Clément Solal, à Bruxelles
La nouvelle doctrine européenne porte par ailleurs le sceau du Green Deal.

L'Europe n’hésitera plus à prendre des mesures de manière autonome pour protéger ses intérêts et ses valeurs», prévenait jeudi un fonctionnaire européen en amont de la présentation de la révision de la doctrine commerciale de l’UE par le vice-président exécutif de la Commission européenne (CE) Valdis Dombrovskis. Si le document réitère les velléités de l’UE d'œuvrer à la réhabilitation de l’ordre multilatéral, il consacre surtout la vision d’une Europe capable de fermeté pour faire face à l’unilatéralisme et la concurrence déloyale.

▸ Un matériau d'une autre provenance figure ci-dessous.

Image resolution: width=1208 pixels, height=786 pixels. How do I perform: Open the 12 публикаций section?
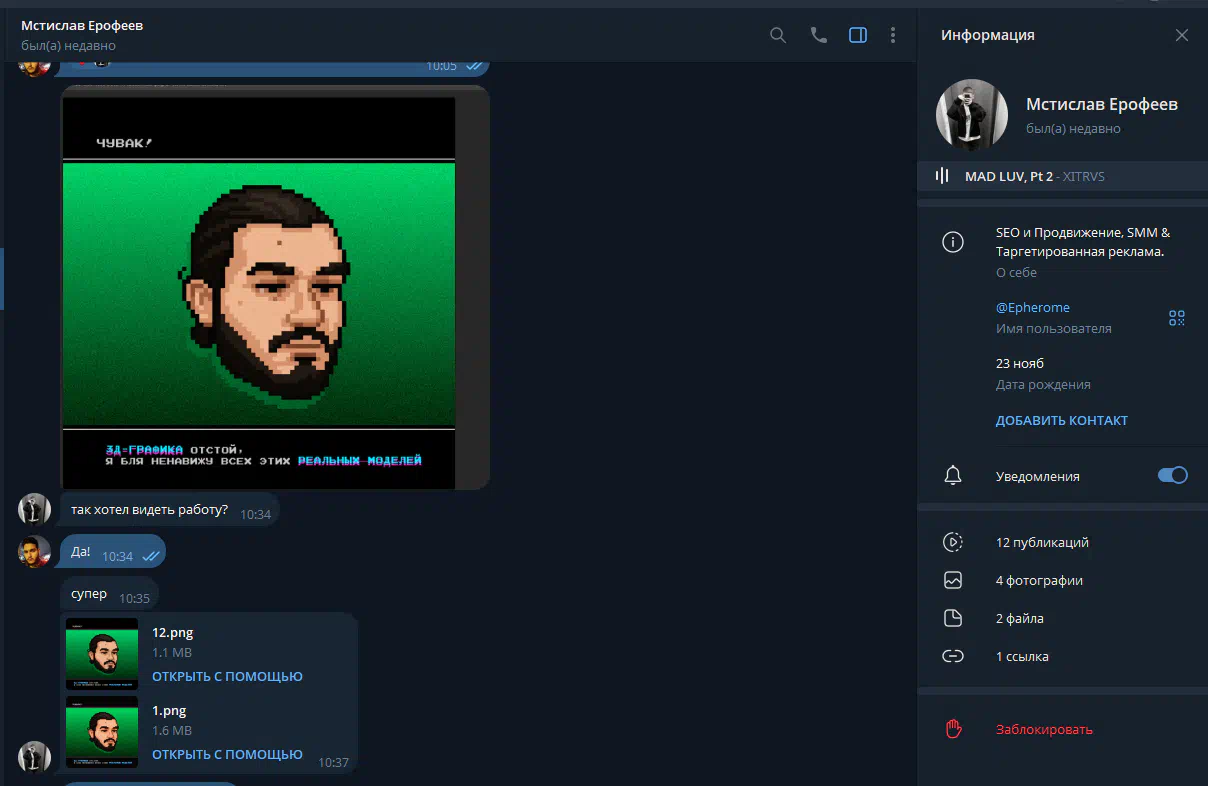pos(1041,542)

Dans cette première mise à jour du logiciel commercial européen depuis 2015, Bruxelles prévoit ainsi la présentation, d’ici la fin de l’année, d’une initiative pour armer l'UE contre les actions coercitives et illégales prises par des pays tiers. La proposition, qui répond en partie aux préoccupations européennes concernant l'extraterritorialité du droit américain, s’inscrit dans un mouvement plus large de renforcement de l’arsenal commercial de l’UE face à la tendance à l’unilatéralisme. Les colégislateurs européens s’étaient ainsi entendus en octobre sur un règlement, qui, officiellement adopté depuis, autorise l’UE à mettre en place des mesures de rétorsion en dépit du blocage de l’organe d’appel de l’OMC chargé de régler les litiges commerciaux, par les Etats-Unis.

Concurrence déloyale

Le document reflète par ailleurs toute l’ambivalence de la relation avec la Chine, qui est devenue le premier partenaire commercial de l’UE en 2020. Après avoir négocié un accord de principe sur les investissements en décembre, la CE prévoit de présenter un texte législatif d’ici l’été, qui, ciblant clairement Pékin, aura pour objectif de s’attaquer à la concurrence déloyale au sein du marché unique exercée par des entreprises étrangères subventionnées. L'accueil de l'initiative par les Etats membres constituera un test majeur pour l’unité des Vingt-Sept vis-à-vis de la Chine, qualifiée tantôt de «partenaire de coopération», tantôt de «rival systémique» par l’UE. Les Etats membres recevant le plus d’investissements issus de la Chine demeurent en effet soucieux de ménager Pékin. Ces Etats, situés au sud et à l’est du continent, avaient notamment détricoté un règlement proposé en 2018 par la CE qui visait à filtrer les investissements directs à l’étranger émanant des pays tiers dans l’UE.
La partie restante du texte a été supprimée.